Setelah mendapat nomor telfon beliau akupun bergegas pulang dari kampus bersama Septi

--

Dirumah, aku dan Septi membaringkan badan di depan televisi. Kami berdua hanya diam dan terus memikirkan kepingan kepingan kisah kelam rumah ini. Apa maksud semua gangguan ini?
Apa yang pernah terjadi pada Ibuk di masa lalu?

"Assalamualaikum Jun"

Salam seseorang terdengar dari pintu depan, nampak dua orang tengah memasuki rumahku.

"Waalaikumsalam, ko ndi Mei? (darimana Mei?) "

"Aku lagi bali kerjo iki karo Febri Jun, ki tak tumbasne maem"
(Aku baru pulang kerja sama Febri nih Jun, ini aku beliin makan) 

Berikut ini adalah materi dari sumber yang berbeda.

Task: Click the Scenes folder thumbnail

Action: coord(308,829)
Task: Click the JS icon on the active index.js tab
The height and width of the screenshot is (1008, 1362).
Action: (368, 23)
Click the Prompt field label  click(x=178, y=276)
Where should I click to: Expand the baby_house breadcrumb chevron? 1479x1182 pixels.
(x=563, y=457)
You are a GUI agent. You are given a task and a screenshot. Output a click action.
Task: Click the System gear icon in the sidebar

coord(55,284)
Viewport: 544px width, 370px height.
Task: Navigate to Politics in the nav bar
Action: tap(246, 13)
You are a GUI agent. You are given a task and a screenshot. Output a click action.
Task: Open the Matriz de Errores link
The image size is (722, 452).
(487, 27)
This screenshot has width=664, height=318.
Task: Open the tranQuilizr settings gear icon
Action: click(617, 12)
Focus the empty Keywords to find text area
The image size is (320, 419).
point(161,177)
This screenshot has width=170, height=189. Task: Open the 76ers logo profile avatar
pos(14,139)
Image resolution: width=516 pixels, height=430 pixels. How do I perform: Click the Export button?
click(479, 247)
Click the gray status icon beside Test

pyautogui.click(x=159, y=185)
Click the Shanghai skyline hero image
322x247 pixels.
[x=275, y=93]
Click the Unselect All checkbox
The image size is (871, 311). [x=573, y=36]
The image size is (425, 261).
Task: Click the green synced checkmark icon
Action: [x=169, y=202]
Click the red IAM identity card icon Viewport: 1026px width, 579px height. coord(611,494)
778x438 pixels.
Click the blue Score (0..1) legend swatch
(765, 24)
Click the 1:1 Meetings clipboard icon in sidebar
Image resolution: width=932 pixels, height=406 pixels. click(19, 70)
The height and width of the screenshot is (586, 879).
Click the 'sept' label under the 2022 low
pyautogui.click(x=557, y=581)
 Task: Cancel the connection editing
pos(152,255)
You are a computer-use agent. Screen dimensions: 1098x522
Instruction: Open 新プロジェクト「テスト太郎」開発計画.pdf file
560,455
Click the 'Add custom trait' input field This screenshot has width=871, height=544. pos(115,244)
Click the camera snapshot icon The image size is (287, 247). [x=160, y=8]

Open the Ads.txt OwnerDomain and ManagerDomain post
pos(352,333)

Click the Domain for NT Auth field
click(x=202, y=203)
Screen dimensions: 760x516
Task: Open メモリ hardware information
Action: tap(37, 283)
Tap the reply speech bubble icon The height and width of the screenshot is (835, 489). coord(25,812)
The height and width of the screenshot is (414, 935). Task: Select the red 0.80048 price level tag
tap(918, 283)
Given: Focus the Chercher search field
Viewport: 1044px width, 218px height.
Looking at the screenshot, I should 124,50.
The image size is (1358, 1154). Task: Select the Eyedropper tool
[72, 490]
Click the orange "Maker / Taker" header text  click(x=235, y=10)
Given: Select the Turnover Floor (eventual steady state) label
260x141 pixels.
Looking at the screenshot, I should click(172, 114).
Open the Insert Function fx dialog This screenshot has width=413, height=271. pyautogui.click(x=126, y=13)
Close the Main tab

Septi beradu tatap dengan Mei, iapun tersenyum menyapa

"Mbak saya temennya Juni, Septi" ucap Septi memperkenalkan

"Oalah iya Mbak saya juga, rumah saya depan sana malah" jawab Mei sambil menunjuk kearah depan
Kami berempat pun makan bersama, malam ini rencananya Febri dan Mei akan menemaniku bermalam disini.

Selesai makan, kami bergiliran mandi untuk membersihkan badan. Syukurlah, tiada kejadian aneh di sore ini.

--

Asap mengepul perlahan memudar menyebar ke seisi ruangan,
sebatang rokok terselip pada jari jari Febri. Ia nampak asyik duduk dilantai sambil menonton tv.

Septi tengah menyetrika disebelahnya, ia pun sesekali mengobrol dengan Febri.

Aku, aku meletakkan kepalaku di pangkuan Mei yang duduk di sofa panjang.
Ia pun kelihatannya sedikit mengantuk karena kelelahan seharian bekerja.

"Ngantuk Me?"

"Lumayan"

"Yowes ayo turu nok kamar"

(Yaudah ayo tidur dikamar) ajakku padanya

Akupun merubah posisiku menjadi duduk

"Sep, mengko nyusul nok kamar yo. Feb, awakmu gapopo kan turu kene?
Opo kepengen turu kamar sijine?"

(Sep nanti nyusul ke kamar ya. Feb, kamu gapapa kan tidur sini? Apa pengen tidur kamar satunya?)

"Yowes kamar wae Jun, kene mengko kademen aku"

(Yaudah kamar aja Jun, disini yang ada aku kedinginan) jawab Febri yang kini mematikan rokoknya.
Ia beranjak mengambil kunci kamar yang kusodorkan

Mei sudah berada diatas ranjang kamarku, begitu pula Febri yang segera memasuki kamar, kamar yang sebenarnya adalah kamar Ibuk saat hidup dulu

Kulihat Septi masih menyetrika baju bajunya sambil menatap layar tv di depannya.
Akupun segera menyusul Mei yang kini sudah terlelap.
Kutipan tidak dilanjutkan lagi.